# [Stored records]
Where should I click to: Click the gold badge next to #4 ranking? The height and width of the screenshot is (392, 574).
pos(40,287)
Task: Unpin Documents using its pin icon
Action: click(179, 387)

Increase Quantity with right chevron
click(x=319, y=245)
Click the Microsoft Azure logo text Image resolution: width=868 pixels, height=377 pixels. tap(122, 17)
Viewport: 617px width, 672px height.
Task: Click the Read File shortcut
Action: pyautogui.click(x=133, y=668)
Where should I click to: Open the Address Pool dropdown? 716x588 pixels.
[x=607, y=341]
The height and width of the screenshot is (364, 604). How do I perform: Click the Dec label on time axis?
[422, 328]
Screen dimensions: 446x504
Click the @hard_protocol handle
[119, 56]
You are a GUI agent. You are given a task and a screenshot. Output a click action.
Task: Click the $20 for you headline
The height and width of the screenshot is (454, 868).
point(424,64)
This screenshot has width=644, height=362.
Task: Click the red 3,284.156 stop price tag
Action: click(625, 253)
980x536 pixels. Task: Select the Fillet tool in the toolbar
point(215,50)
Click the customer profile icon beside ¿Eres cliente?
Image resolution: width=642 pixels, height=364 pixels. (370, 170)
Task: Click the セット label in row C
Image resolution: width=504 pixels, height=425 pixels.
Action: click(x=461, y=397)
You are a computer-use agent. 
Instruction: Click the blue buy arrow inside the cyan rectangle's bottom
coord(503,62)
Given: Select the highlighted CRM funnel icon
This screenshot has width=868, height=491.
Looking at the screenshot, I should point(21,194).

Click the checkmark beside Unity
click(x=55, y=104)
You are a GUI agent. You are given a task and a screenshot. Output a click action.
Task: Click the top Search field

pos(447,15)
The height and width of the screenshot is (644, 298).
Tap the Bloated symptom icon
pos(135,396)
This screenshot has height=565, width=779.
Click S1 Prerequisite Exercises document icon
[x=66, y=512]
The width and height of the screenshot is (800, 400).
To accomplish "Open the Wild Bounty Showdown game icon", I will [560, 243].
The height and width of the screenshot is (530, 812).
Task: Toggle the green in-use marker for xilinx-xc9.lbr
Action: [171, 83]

# [Prompt]
Print exactly the lines of the records from the one containing "Tap the Bloated symptom icon" through the end, and nothing besides them.

# [The answer]
Tap the Bloated symptom icon
pos(135,396)
This screenshot has height=565, width=779.
Click S1 Prerequisite Exercises document icon
[x=66, y=512]
The width and height of the screenshot is (800, 400).
To accomplish "Open the Wild Bounty Showdown game icon", I will [560, 243].
The height and width of the screenshot is (530, 812).
Task: Toggle the green in-use marker for xilinx-xc9.lbr
Action: [171, 83]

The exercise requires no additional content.